◆ Provided passage ◆

History

United Kingdom
- Name: HMS Precise (Z285)
- Builder: Barbour Boat Works; New Bern, North Carolina;
- Laid down: 14 September 1943
- Launched: 20 July 1944
- Sponsored by: Mrs. H. W. Barbour
- Completed: 19 December 1944
- Acquired: 21 December 1944
- Fate: returned to U.S. Navy, 14 December 1945

History

United States
- Acquired: 14 December 1945
- Stricken: 28 March 1946
- Fate: transferred to the Maritime Commission, 10 April 1947, for disposal

General characteristics
- Class & type: Ailanthus-class net laying ship
- Displacement: 1,190 long tons (1,210 t) (full)
- Length: 194 ft 6 in (59.28 m)
- Beam: 37 ft (11 m)
- Draught: 13 ft 6 in (4.11 m)
- Propulsion: diesel electric, 2,500 hp (1,900 kW)
- Speed: 13 knots (24 km/h)
- Complement: 56
- Armament: 1 × 3"/50 caliber gun; 4 × twin 20 mm gun mounts;

= HMS Precise =

British Royal Navy net laying ship active during World War 2

HMS Precise (Z285) was a net laying ship for the Royal Navy during the Second World War acquired from the United States Navy in December 1944 via Lend-Lease.

◆ Extracted data ◆
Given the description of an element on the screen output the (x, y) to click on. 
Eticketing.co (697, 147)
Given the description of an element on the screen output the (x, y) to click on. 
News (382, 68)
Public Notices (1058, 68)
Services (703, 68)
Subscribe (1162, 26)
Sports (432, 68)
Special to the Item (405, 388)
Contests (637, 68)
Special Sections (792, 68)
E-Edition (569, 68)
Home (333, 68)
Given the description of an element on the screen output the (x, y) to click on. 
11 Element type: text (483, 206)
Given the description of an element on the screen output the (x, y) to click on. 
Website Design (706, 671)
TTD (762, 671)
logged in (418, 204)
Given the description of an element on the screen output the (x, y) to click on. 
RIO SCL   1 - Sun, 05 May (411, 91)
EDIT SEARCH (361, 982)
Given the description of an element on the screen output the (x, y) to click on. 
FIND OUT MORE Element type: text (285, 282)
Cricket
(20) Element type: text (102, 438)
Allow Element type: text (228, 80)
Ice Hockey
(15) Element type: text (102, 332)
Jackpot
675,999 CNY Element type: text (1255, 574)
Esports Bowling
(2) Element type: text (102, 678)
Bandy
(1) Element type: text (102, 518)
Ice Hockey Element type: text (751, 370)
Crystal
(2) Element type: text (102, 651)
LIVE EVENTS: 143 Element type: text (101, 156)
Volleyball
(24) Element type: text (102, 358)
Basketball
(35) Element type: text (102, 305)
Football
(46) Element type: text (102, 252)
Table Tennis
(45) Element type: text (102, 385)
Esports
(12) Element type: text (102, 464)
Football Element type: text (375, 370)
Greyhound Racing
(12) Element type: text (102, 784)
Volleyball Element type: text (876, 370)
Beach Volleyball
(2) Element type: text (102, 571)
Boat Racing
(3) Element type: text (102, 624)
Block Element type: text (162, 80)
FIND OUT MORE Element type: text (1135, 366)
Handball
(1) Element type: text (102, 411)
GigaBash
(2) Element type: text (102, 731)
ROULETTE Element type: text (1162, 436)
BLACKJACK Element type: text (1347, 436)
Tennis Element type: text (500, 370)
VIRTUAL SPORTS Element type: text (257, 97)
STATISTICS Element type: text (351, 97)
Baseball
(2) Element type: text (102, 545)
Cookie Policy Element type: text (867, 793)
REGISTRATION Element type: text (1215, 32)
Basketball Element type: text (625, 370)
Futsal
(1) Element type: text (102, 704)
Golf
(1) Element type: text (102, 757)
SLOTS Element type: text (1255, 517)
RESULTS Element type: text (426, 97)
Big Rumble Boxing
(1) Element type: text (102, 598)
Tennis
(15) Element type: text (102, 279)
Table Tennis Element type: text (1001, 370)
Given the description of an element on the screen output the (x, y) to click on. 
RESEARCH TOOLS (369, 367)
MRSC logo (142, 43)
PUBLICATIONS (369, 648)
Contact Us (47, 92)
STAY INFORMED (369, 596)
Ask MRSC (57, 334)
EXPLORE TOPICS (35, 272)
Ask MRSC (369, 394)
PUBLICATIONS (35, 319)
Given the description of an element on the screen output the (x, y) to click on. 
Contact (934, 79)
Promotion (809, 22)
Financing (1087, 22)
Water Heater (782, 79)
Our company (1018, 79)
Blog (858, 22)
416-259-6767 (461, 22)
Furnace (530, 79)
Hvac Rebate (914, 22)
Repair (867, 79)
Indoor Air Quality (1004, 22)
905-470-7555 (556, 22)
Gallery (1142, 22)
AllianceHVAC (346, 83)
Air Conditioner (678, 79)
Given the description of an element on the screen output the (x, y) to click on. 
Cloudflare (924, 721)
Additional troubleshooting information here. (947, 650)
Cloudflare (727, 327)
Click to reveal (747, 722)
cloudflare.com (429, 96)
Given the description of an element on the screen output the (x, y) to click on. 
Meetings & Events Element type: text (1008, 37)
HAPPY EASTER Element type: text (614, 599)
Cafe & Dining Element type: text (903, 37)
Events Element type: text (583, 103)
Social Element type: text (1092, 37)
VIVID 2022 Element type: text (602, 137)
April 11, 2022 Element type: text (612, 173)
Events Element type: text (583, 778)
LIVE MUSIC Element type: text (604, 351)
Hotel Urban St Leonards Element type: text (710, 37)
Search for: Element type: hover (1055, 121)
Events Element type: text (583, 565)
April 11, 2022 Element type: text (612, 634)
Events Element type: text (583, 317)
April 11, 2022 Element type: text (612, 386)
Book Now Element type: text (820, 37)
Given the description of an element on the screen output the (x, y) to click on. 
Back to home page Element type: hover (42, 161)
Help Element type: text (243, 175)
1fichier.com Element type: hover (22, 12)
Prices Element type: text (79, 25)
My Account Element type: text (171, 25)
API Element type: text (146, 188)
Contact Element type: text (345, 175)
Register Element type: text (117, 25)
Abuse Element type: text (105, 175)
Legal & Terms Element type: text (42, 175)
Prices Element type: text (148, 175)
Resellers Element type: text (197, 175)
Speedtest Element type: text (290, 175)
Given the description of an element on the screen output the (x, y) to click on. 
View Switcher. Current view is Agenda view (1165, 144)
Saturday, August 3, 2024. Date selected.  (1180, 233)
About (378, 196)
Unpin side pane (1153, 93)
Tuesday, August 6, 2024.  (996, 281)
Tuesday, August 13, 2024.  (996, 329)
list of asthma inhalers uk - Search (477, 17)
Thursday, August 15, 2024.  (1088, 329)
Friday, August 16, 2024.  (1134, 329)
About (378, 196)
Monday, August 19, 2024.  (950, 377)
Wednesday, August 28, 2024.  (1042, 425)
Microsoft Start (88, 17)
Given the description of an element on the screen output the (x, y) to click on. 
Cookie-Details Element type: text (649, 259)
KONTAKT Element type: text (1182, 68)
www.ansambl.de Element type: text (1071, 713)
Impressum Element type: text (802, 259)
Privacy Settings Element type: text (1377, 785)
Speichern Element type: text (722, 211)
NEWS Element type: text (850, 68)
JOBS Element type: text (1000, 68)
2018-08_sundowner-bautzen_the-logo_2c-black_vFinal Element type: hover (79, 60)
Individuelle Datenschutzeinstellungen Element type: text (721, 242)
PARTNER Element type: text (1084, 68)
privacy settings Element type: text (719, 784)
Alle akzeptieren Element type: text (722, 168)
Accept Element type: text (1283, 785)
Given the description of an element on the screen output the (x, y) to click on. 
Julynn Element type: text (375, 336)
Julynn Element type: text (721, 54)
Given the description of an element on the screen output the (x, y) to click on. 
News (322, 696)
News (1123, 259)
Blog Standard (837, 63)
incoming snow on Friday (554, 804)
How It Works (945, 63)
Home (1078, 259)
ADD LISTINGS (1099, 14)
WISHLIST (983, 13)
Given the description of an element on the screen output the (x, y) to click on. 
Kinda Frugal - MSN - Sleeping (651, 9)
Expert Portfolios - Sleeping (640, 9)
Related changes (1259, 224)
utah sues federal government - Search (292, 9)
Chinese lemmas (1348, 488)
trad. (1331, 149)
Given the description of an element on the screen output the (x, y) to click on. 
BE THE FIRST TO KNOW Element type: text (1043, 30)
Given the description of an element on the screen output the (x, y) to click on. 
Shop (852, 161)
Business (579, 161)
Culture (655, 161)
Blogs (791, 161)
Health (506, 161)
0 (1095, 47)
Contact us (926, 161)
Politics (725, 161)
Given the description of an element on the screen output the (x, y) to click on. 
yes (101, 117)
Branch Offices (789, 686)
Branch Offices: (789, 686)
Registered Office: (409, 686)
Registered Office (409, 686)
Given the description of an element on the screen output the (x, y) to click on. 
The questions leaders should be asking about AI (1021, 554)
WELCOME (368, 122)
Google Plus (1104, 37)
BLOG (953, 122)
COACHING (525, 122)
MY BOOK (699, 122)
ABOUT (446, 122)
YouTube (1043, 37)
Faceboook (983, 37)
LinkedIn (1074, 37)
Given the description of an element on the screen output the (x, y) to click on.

◆ Exercise set ◆
1. According to the HMS Precise text, on what date was the ship launched?
2. Copy the HMS Precise text from "General characteristics" up to and including "knots (24 km/h)".
3. Write the next part of the text about HMS Precise, beginning after its final sentence.

◆ Answers by item ◆
1. 20 July 1944

2.
General characteristics
- Class & type: Ailanthus-class net laying ship
- Displacement: 1,190 long tons (1,210 t) (full)
- Length: 194 ft 6 in (59.28 m)
- Beam: 37 ft (11 m)
- Draught: 13 ft 6 in (4.11 m)
- Propulsion: diesel electric, 2,500 hp (1,900 kW)
- Speed: 13 knots (24 km/h)

3.
The ship was laid down as Boxelder (YN-80), a net tender of the , on 14 September 1943 at Barbour Boat Works in New Bern, North Carolina. On 17 January 1944, while still under construction, the ship was reclassified as a net laying ship and redesignated AN-74. Boxelder was launched on 20 July and completed on 19 December.

After delivery to the U.S. Navy on 21 December, she was transferred to the United Kingdom under Lend-Lease the same day and commissioned into the Royal Navy as HMS Precise (Z285). Upon completion of wartime duty with the United Kingdom, she was returned to the U.S. Navy on 14 December 1945. Struck from the Naval Vessel Register on 28 March 1946, she was transferred to the United States Maritime Commission on 10 April 1947 and sold.